*Text provided*
-.-.-

Hampers v. W. R. Grace & Co., Inc., 202 F.3d 44 (1st Cir. 2000)

Hampers v. W. R. Grace & Co., Inc., 202 F.3d 44 (1st Cir. 2000) -This court considered whether ERISA preempts a common law cause of action for lump sum contract damages.  The alleged breach involved the failure of a former employer to enroll the plaintiff in a Supplemental Executive Retirement Plan (SERP). This form of ERISA-regulated employee pension benefit plan is an "excess benefit plan" or "top hat" plan.  A top-hat plan provides certain highly compensated employees with retirement benefits in addition to, and on top of, the benefits provided by the employer's qualified plan.

The plaintiff, Dr. Hampers, co-founded NMC, a company that provides dialysis treatment to patients through private clinics.  W.R. Grace and Co. later purchased NMC and made it a subsidiary.  Hampers became an employee, and in 1990, became an executive vice president of Grace and director of its health care group, which included NMC. At issue in the trial court was whether, under the terms of a 1991 agreement with Grace, the plaintiff should have been automatically included in a SERP created in 1995 for NMC employees. The trial court applied New York laws of contract construction to determine that the 1991 Agreement contained no express or implied promise of participation in any future SERP.

Hampers appealed on grounds that the trial court denied his jury demand.  The district court's denial of Hampers' jury demand resulted from its legal ruling that ERISA preempted his claim.  This court reviewed the trial court's decision de novo, affirming the trial court’s finding of preemption.

ERISA preemption analysis involves two central questions: (1) whether the plan at issue is an 'employee benefit plan' and (2) whether the cause of action 'relates to' this employee benefit plan. The court found the NMC SERP was an ERISA-regulated "employee benefit plan."  Then the Court focused on the second prong.  Citing New York State Conference of Blue Cross & Blue Shield Plans v. Travelers Insurance Co., 514 U.S. 645, 656 (1995), this court noted there were three major types of laws commonly subject to ERISA preemption.  One is a state law cause of action that provides "alternative enforcement mechanisms" to ERISA's enforcement regime.  ERISA's carefully crafted civil enforcement scheme is particularly relevant in that it demonstrates that Congress intended that the enforcement remedies were exclusive.  Courts must "look beyond the face of the complaint" and determine the real nature of the claim "regardless of plaintiff's ... characterization."

Because the very same conduct—Grace’s failure to include Hampers in the NMC SERP—underlay both Hampers' state law contract claim and his ERISA-benefits claim, this court viewed the state law claim as an alternative mechanism for obtaining ERISA plan benefits. The court pointed out that it has consistently held that a cause of action "relates to" an ERISA plan when a court must evaluate or interpret the terms of the ERISA-regulated plan to determine liability under the state law cause of action.

-.-.-

*Collected data*
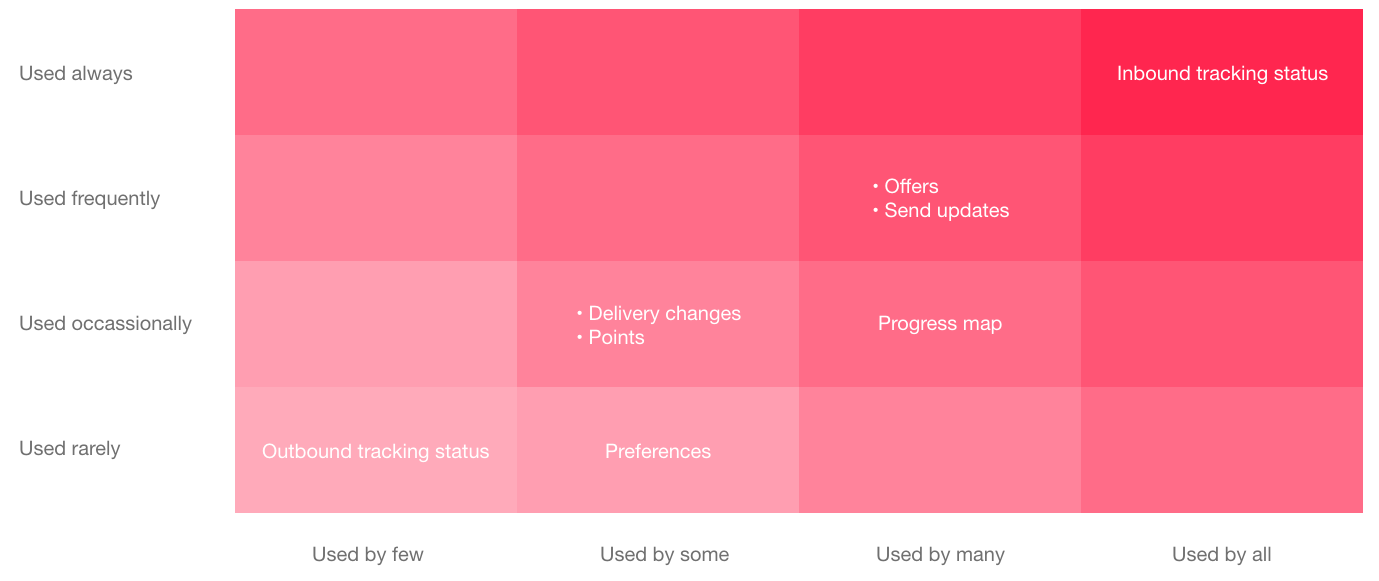Viewport: 1379px width, 581px height.
Task: Click the Used by many column label
Action: pos(941,554)
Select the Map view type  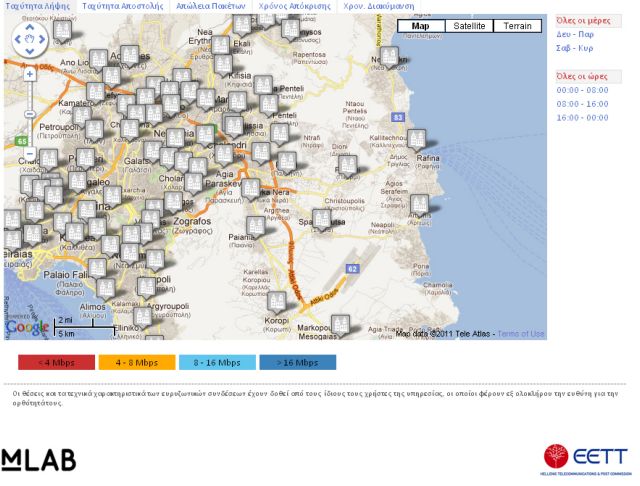[420, 26]
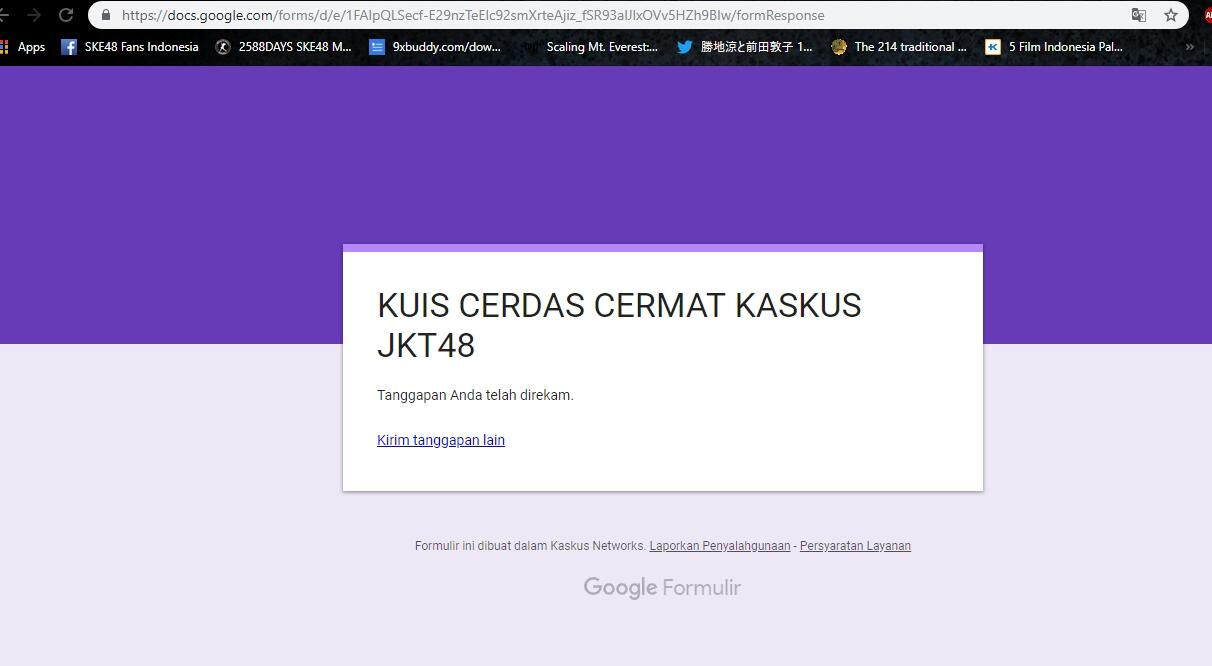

-.-.-

*Exercise tasks*
(1) Can you return the part of the Hampers case summary starting with "Because the very" and going on through "cause of action."?
(2) Which distinct years does the Hampers case summary mention?
The data after the Hampers case summary has nothing to do with it.

*Answers to the problems*
(1)
Because the very same conduct—Grace’s failure to include Hampers in the NMC SERP—underlay both Hampers' state law contract claim and his ERISA-benefits claim, this court viewed the state law claim as an alternative mechanism for obtaining ERISA plan benefits. The court pointed out that it has consistently held that a cause of action "relates to" an ERISA plan when a court must evaluate or interpret the terms of the ERISA-regulated plan to determine liability under the state law cause of action.

(2) 1990, 1991, 1995, 2000